Figure 1.

Overview of structure. (A, B) The structure of AcMNPV polyhedrin, in two orthogonal views, shown as cartoon representations coloured from blue at the N-terminus to red at the C-terminus. Residues 3–7, which were built as poly-ala are drawn in grey. Disordered segments D1 (residues 32–48) and D2 (residues 174–186) are shown as dots. (C, D) Cartoon and surface representations of polyhedrin trimers shown in two orientations aligned to (E). Subunits are coloured by chain with one in each trimer coloured as in (A). (E) Dodecameric unit of four trimers linked by disulphide bonds (represented as orange spheres).

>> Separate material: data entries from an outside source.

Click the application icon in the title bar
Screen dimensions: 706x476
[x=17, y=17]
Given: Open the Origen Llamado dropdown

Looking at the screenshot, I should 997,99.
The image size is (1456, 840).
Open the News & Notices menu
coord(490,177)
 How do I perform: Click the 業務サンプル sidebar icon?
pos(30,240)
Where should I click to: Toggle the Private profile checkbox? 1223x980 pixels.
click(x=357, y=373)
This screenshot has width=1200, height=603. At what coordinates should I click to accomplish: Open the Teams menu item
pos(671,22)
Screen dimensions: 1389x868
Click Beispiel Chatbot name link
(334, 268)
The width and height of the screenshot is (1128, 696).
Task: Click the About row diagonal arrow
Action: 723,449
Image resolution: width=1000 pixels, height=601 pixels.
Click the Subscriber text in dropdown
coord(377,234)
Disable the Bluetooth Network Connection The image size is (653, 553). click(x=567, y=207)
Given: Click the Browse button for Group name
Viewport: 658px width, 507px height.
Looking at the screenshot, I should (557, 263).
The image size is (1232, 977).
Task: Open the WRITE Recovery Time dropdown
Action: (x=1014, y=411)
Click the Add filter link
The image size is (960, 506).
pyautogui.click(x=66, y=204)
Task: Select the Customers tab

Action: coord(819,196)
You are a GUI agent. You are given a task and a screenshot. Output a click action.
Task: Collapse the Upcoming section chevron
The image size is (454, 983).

The unit cell and three-fold axes are drawn to facilitate observation. (F) Amino-acid sequence conservation between the type species of the alphaBVs (AcMNPV) and betaBVs (CpGV). Conserved residues drawn in red boxes, similar residues in red type. The secondary structure assignment for AcMNPV is drawn above. Conserved cysteine is highlighted in yellow. Interactions involved in various stages of oligomization are mapped as lines coloured thus; purple for trimer, green for dodecamer, red for interactions through C-terminal and yellow for other interactions in the unit cell. The position of the nuclear localization signal (NLS) is indicated and residues exposed to the cavity are marked by blue triangles. The sequences were aligned with ClustalW (Chenna et al, 2003) and visualized using ESPript (Gouet et al, 1999).